On Monday morning, Hallie Jackson ran a segment on MSNBC Live devoted to investigating the ills of Venezuela amid growing tensions in the South American country. For the entirety of the segment, neither the host nor her guest even mentioned the socialism that has bound the once prosperous nation to starvation.
If a foreign country that had decided to explicitly govern itself upon free market capitalism were to be inflamed with ceaseless riots, food shortages, and political unrest, the media would be foaming at the mouth to tar conservatism and its adherents as co-conspirators in fomenting the turmoil. When the avowedly socialist regime that overtook Venezuela implemented a $12.53 minimum wage, upheld a single-payer public health system, and resorted to the type of bread lines that Bernie Sanders (I-Vt.) has warmly endorsed erupts into unmitigated chaos, the media is unwilling to talk about the ideological buttress of the nation’s economic disaster, namely, socialism.

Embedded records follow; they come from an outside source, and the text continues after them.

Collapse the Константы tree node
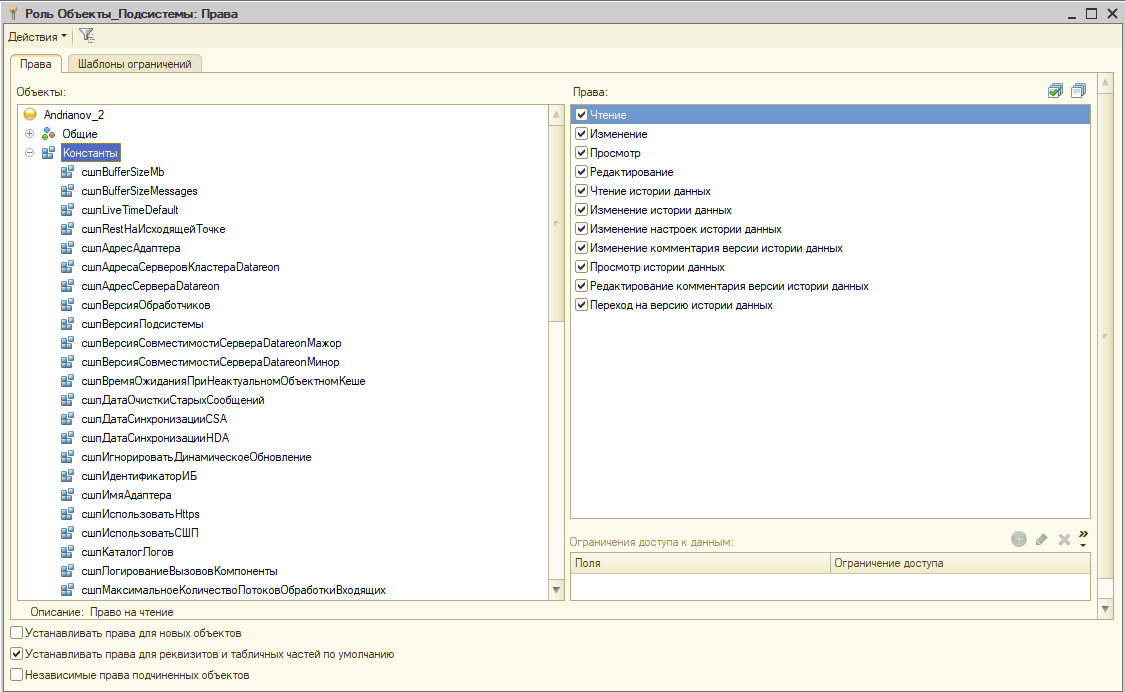(x=30, y=153)
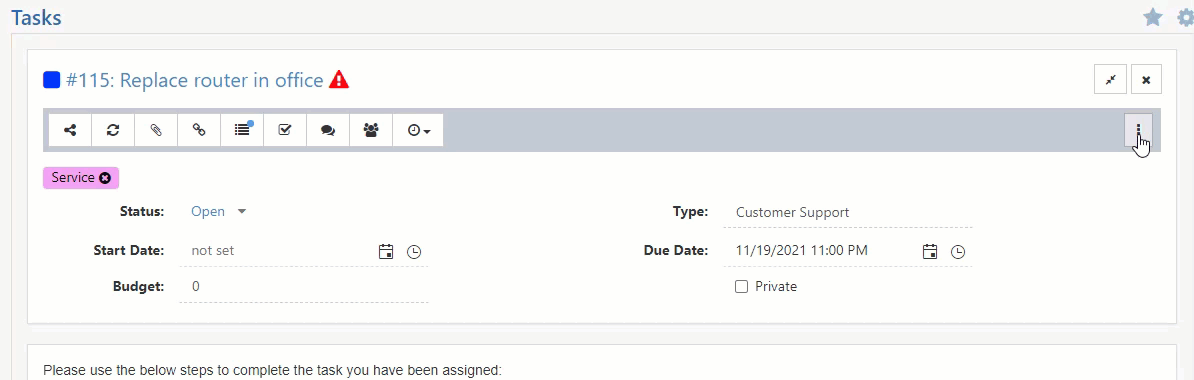The height and width of the screenshot is (380, 1194).
Task: Open the Due Date calendar picker
Action: click(x=930, y=251)
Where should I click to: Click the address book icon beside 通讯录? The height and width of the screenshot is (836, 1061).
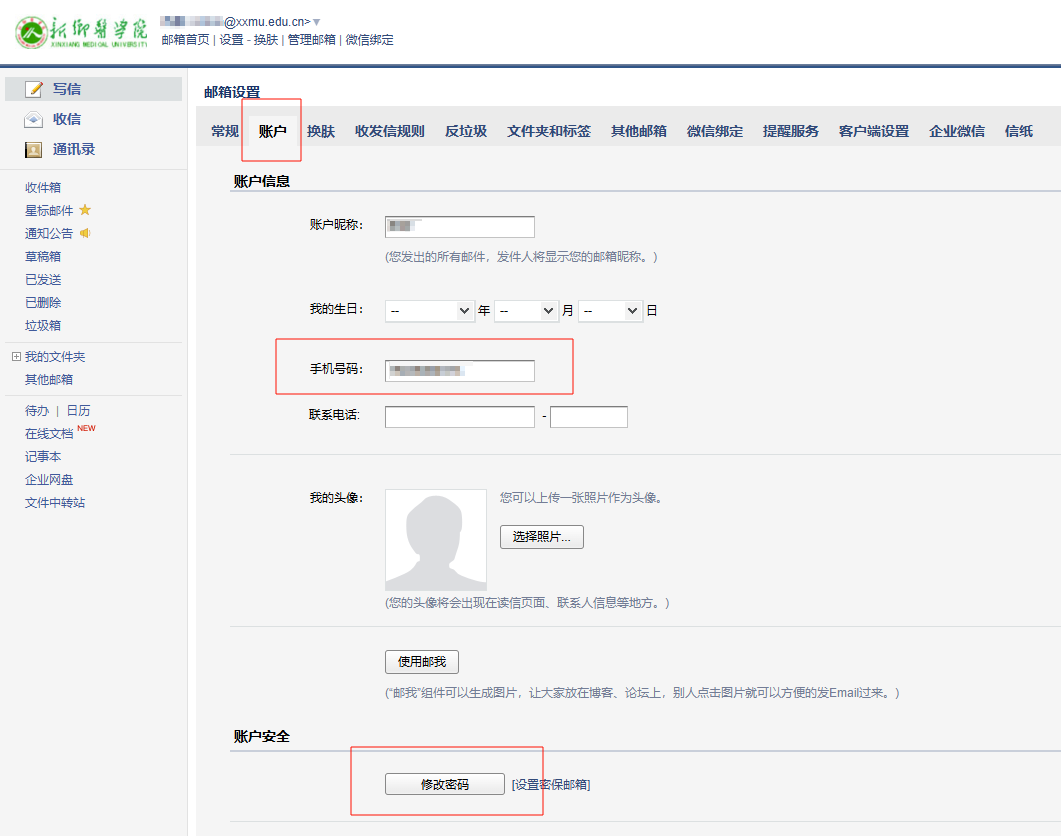[x=34, y=150]
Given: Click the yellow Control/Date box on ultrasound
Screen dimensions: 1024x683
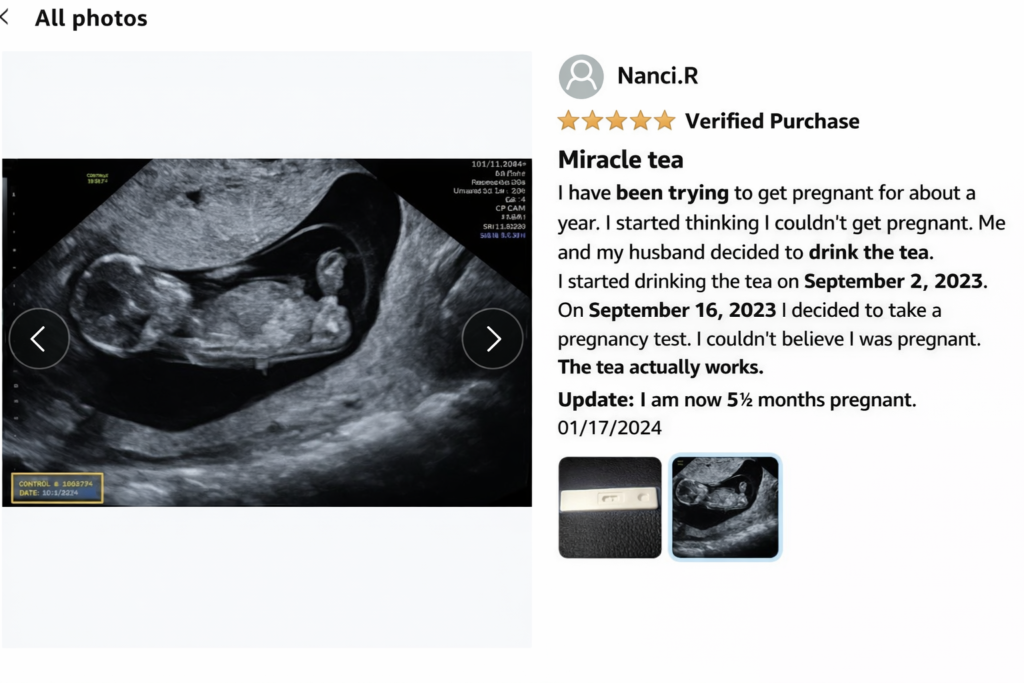Looking at the screenshot, I should 57,488.
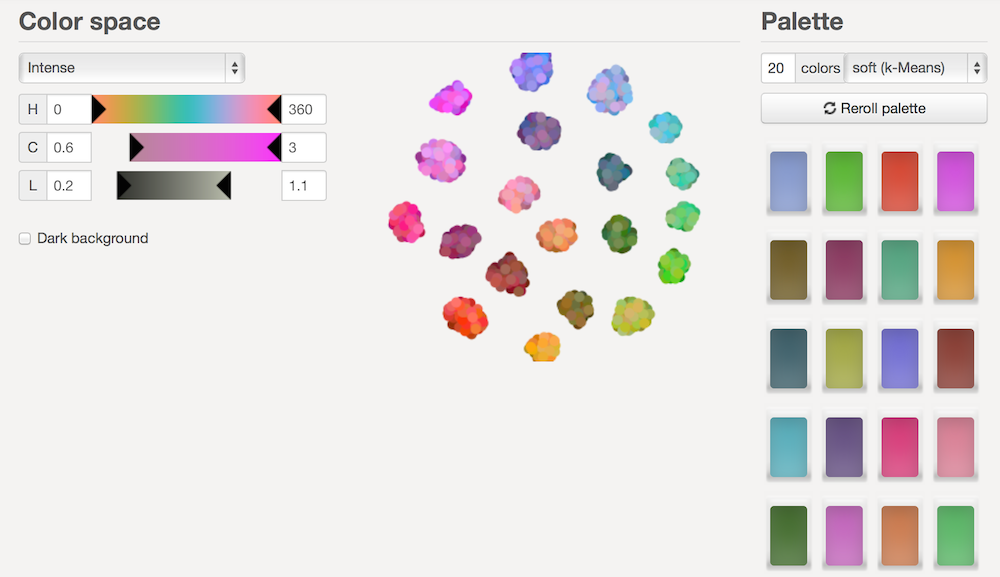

Why is this?
Consider Andrew Klavan’s prophetic “First Rule of Mainstream Media Journalism”: “Whenever the prejudices and illusions of left-wingers are confirmed by an individual incident, the incident is treated as representative; when those prejudices and illusions are contradicted, the incident is considered an aberration — and treating it as representative is deemed hateful.”
We’ve seen this, of course, play out in the extrapolations about American racism made after Dylan Roof’s horrendous shooting of nine black churchgoers but the media’s comparative silence about the theological motivations of the Orlando terrorist, whose reference to Allah was censored out of the call log by then-Attorney General Loretta Lynch. But Klavan’s almost scientific postulate extends remarkably to the world of economics, in some sense- the media love to play fact-checkers when Republicans try to make arguments for the repeal of Obamacare, but they have been very cautious in their coverage of the damning study indicating the economic ill-effects of Seattle’s newly implemented minimum wage hike, even, as Forbes pointed out, to the point of outright dismissal of its results by the entire editorial board of The New York Times.
Venezuela is a case study, if not an outright rebuttal, of the proposition that people are docile in the face of government tyranny so long as that government “gives” them a certain bill of goods. Moreover, it is living proof of the regressive nature of statism- the once booming Venezuela now has a starving citizenry, 75% of which has lost an average of 19 pounds in the last year alone.
Don’t expect the media to let you know why.